Strengths and limitations
We believe the nominal group technique was well suited to this study which explored the views of legal experts to inform understanding of the DoLS legislation. It is essentially a qualitative technique but with the advantage of also producing quantitative outcomes due to ranking of the ideas produced. We believe that our modification of this approach was justified both by the complexity of our research questions and to keep the group meeting as focused as possible. Although the ranking of the importance of factors in Tables 1 and 2 does not provide high-level evidence, it usefully summarizes the views of the legal experts attempting to interpret a complex area of law, and also informed our analysis of the lawyers' discussion. The research is timely but clarification of the safeguards will develop with future case law: the views and opinions reported here may also change.

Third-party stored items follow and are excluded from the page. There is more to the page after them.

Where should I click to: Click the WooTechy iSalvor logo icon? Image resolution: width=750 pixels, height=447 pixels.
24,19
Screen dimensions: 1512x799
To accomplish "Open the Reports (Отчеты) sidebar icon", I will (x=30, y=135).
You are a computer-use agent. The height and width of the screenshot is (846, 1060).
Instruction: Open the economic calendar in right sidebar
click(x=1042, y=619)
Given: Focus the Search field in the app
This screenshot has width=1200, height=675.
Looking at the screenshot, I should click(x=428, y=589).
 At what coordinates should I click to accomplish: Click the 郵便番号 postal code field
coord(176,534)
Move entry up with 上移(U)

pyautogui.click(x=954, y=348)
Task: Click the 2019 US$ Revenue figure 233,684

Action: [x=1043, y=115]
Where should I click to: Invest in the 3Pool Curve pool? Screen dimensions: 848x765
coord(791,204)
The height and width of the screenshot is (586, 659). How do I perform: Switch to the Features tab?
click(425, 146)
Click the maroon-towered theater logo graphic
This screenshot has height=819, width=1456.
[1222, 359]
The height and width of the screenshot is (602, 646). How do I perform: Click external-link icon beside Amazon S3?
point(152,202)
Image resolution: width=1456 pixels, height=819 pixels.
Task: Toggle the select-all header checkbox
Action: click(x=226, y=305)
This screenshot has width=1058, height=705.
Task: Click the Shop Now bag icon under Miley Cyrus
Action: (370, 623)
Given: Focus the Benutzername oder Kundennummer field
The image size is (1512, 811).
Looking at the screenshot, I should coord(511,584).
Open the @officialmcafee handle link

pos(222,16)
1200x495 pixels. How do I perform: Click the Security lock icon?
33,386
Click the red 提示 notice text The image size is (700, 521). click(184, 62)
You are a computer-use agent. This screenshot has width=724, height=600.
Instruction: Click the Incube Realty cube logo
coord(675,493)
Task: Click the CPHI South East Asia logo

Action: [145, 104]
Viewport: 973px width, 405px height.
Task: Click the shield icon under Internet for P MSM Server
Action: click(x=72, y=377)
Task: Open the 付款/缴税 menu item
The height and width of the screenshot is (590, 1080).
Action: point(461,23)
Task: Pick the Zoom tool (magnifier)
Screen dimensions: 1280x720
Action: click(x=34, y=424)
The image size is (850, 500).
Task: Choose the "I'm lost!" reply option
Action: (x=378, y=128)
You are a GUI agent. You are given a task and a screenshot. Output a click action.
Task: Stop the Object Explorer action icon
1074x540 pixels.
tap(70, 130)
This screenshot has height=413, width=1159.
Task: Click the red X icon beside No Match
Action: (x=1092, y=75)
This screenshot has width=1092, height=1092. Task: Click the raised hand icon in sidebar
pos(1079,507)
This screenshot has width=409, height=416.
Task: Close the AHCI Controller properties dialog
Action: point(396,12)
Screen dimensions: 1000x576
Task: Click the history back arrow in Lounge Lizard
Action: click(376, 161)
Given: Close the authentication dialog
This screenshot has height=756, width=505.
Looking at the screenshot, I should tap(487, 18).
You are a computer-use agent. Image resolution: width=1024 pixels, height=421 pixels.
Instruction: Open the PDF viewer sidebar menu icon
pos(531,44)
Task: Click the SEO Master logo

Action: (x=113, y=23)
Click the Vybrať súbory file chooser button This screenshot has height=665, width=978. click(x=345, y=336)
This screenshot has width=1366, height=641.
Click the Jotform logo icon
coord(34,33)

In this respect, and for the sake of completeness, it is worth mentioning the GJ v the Foundation Trust judgement made in November 2009, one month after the lawyers' meeting for our study. 23 The case was concerned with eligibility for DoLS. The choice between the MHA and MCA now appears more clear-cut than it once did. It suggests that there is in fact little overlap between the MHA and MCA, and that the MHA takes primacy if admission is to hospital for treatment of mental disorder as opposed to a physical condition and the patient is objecting – the patient's reasons for objecting not being relevant for this purpose.
Implications
We believe that in the absence of clear Code of Practice guidance and, with further case law still awaited (see above re: GJ v the Foundation Trust), this study introduces some clarity to the confusion that currently surrounds the MCA safeguards and their interface with the MHA in cases where sections 2 and 3 of the MHA are not made out. This is ultimately a legal issue and, based on the expertise and knowledge of lawyers working in this field, we offer an outline and discussion of the issues that should be considered in order to identify deprivation of liberty and determine eligibility for DoLS. The lawyers' views about freedom to leave suggest that Code of Practice guidance on identifying deprivation of liberty may be questioned as not being compliant with the ECHR, highlighting the practical difficulties that clinicians are faced with in using this legislation. The introduction of a subjective determinant has important implications, suggesting that deprivation of liberty could be nullified if a patient who lacks capacity to make decisions about admission is happy and ‘consenting’ to stay in an environment where, objectively, the treating team are controlling leave. If this view is accepted by the courts in future case law, it suggests that an important clinical intervention might involve assertive attempts to improve patients' subjective experience of hospital or care home admission.
DECLARATIONS
Footnotes
Acknowledgements
We thank Paul Bowen, Ulele Burnham and Aswini Weereratne from Doughty Street Chambers, David Hewitt from Weightmans LLP, and Robert Robinson and Lucy Scott-Moncrieff from Scott-Moncrieff, Harbour and Sinclair Solicitors for their time and legal expertise, without which this study would not have been possible. We also thank the patients and ward staff.